— Попробую, — кивнул тот.
— Тем более, если у вас там какие-то счёты.
— На такое дело никаких счетов не хватит. Но я справлюсь, — усмехается Гвискар задорно. — Даже и не думайте, Виктория, мы решим это дело. Конечно, никто из нас не герцог, но среди моих предков кого только не было, уверяю вас, и короли там случались, правда, не франкийские. И предки господина графа тоже велики и могучи, куда там Фрейсине. А кроме титула, у него и нет-то ничего, верите?
И я верю. Мне очень хочется верить, и я верю.

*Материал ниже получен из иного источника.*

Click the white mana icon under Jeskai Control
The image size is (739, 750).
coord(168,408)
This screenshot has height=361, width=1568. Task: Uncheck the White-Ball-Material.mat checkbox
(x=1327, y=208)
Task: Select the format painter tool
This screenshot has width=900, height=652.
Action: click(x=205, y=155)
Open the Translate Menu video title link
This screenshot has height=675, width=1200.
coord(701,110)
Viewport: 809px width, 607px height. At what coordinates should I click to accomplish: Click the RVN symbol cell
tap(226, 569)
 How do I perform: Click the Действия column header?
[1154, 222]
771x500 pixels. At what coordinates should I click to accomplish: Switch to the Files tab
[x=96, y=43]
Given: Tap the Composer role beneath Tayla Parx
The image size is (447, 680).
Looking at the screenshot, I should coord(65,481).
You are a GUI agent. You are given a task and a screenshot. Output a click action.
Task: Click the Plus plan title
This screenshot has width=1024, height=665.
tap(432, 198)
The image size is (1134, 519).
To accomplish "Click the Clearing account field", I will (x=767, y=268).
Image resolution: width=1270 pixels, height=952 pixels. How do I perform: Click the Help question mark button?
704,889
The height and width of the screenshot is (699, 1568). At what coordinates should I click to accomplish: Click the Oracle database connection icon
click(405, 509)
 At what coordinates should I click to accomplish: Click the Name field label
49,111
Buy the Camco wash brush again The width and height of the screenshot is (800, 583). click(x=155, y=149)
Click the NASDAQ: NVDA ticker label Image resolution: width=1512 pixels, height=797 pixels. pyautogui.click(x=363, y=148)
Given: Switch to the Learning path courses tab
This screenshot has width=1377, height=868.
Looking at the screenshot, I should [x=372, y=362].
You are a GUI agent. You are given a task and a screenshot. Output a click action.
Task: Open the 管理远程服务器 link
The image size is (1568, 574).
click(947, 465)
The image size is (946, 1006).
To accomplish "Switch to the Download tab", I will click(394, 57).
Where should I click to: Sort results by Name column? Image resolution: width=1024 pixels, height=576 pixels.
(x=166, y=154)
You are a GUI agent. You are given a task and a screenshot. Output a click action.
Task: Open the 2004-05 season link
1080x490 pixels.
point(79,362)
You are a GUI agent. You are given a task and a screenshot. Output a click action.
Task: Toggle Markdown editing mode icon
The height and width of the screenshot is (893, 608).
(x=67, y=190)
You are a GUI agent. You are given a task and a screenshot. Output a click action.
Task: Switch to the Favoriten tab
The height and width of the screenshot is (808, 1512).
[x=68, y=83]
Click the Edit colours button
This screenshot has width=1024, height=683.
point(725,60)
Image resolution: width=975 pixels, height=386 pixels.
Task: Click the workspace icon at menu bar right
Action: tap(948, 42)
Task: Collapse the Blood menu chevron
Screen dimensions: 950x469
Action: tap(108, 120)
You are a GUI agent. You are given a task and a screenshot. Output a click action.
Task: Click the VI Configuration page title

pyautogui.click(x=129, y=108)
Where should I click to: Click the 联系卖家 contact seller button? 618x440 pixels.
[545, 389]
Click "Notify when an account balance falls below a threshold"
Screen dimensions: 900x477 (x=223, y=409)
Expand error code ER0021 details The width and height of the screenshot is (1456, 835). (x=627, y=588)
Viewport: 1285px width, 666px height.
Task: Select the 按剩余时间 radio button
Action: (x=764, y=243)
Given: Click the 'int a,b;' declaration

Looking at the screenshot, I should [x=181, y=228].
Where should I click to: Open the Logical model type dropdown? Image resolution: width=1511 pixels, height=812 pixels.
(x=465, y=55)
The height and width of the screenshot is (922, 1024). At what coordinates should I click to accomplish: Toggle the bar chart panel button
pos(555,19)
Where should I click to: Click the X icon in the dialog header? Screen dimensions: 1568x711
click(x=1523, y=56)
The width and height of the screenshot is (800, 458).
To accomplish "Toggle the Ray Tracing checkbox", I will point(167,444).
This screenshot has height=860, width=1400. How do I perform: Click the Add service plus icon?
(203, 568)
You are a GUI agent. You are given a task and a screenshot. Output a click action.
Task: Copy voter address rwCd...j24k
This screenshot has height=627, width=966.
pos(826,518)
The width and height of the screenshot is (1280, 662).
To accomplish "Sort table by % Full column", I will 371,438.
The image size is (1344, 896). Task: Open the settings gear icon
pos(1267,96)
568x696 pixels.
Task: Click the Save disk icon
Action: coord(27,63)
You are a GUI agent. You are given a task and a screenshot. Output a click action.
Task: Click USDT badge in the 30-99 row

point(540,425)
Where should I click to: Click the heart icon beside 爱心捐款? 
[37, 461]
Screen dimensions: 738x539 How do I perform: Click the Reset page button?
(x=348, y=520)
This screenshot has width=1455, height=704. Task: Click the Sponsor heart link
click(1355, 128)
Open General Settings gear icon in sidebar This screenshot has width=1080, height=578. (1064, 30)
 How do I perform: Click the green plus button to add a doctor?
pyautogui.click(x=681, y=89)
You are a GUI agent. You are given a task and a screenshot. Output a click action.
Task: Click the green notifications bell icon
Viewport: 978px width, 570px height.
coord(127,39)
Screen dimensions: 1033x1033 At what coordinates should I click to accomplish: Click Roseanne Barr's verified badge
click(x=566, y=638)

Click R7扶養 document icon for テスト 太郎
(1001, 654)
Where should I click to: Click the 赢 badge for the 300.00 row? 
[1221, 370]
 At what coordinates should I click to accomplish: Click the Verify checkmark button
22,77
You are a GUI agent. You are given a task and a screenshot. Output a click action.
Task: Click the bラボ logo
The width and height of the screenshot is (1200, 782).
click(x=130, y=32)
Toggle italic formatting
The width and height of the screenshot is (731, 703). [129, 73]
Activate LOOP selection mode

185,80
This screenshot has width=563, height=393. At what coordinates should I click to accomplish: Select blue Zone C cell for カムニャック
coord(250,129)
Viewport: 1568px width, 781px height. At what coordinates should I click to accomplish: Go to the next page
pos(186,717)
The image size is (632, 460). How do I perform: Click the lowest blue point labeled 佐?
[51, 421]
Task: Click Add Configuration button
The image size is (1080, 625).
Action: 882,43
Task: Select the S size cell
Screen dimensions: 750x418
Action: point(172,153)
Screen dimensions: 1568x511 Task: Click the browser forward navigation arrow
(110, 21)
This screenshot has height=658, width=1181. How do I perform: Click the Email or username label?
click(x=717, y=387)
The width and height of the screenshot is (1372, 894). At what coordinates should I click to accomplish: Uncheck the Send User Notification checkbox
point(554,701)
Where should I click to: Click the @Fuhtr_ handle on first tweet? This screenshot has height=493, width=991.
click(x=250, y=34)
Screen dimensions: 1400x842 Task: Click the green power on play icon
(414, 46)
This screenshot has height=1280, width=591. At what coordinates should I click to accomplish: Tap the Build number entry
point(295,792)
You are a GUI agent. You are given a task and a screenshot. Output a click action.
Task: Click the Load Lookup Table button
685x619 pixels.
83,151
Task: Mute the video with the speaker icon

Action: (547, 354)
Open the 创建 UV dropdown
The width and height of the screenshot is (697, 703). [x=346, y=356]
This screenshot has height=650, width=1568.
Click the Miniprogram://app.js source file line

Мужчины договариваются о деталях поисков, я выдыхаю, понимаю, что голодна и интересуюсь, как там обед. А там — за пределами кабинета — и вправду обед, там Тереза, преисполненная любопытства, там молодёжь, и Шарло с Пьером ноют, что раз уж господин граф здесь, мог бы показать им каких-нибудь полезных штук. Граф слышит, смеётся и соглашается — мол, порывы юношества нужно поощрять. Эмиль тоже оживляется, связывается со своими — но они не соглашаются прийти, заняты чем-то у себя дома. Впрочем, появляется Раймон — любопытство победило. А потом и трое младших. И все мы сначала размещаемся за обедом, после обеда же я немного подвисаю — что дальше-то?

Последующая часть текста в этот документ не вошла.